Given problem
Translate this sentence from the book review below into Spanish: "But no matter how hard they tried, Communist goons could never fully sever the connection between West and East."

ADVERTISEMENT

When European Progress Gets Too Progressive

REVIEW: 'Homelands: A Personal History of Europe' by Timothy Garton Ash

Poles greet then-pope John Paul II in 1979 (Photo by Barbara Bartkowiak/Wikimedia Commons)
October 1, 2023

The bloody decades of Communist rule over Central and Eastern Europe were made darker by the forced absence of contact with the rest of the continent.

News—truly fake news—was provided exclusively by state agencies, promising that abundance was just over the horizon while the West was on the verge of a proletarian revolution. Travel across the Iron Curtain was rare, difficult, and often a humiliating experience at the border (the interminable wait to get out as well as to get in was tedious and nerve-wracking, followed by a slow, meticulous, but possibly bribable control of one's luggage and person). And dissident intellectuals could not participate in local or international seminars to share their ideas, writing their thoughts instead on scarce paper circulated among friends. The more one opposed the Communist regime, the less one could travel abroad or connect with foreigners.

But no matter how hard they tried, Communist goons could never fully sever the connection between West and East. There were, for instance, a few brave souls who from the well-lit Western cities regularly ventured to gray Central Europe to meet the oppressed, to chronicle back home the struggles of those nations, and to share with Western audiences the thoughts of Central European intellectuals laboriously typed on tissue paper.

Data entries
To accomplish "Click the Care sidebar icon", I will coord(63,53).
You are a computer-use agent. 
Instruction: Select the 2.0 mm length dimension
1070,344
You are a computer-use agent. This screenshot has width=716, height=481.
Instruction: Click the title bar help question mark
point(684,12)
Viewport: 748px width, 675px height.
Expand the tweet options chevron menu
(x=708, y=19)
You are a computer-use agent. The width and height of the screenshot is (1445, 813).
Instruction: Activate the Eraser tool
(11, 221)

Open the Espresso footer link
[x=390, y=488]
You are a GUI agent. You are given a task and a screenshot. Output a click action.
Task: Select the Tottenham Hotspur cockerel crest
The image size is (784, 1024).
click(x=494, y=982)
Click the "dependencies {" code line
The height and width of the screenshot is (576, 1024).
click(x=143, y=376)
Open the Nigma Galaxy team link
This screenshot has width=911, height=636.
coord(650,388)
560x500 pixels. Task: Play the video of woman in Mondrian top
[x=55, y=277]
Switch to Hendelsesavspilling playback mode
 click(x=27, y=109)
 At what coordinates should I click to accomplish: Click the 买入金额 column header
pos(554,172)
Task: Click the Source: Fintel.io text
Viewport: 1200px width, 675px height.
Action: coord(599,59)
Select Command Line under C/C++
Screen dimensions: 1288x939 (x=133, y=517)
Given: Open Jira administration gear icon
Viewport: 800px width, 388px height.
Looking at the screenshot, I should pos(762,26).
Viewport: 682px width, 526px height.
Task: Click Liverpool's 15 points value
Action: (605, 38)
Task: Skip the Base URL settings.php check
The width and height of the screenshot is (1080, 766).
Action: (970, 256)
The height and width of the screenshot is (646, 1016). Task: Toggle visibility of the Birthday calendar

Answer below
Pero por mucho que lo intentaran, los matones comunistas nunca pudieron cortar por completo la conexión entre Occidente y Oriente.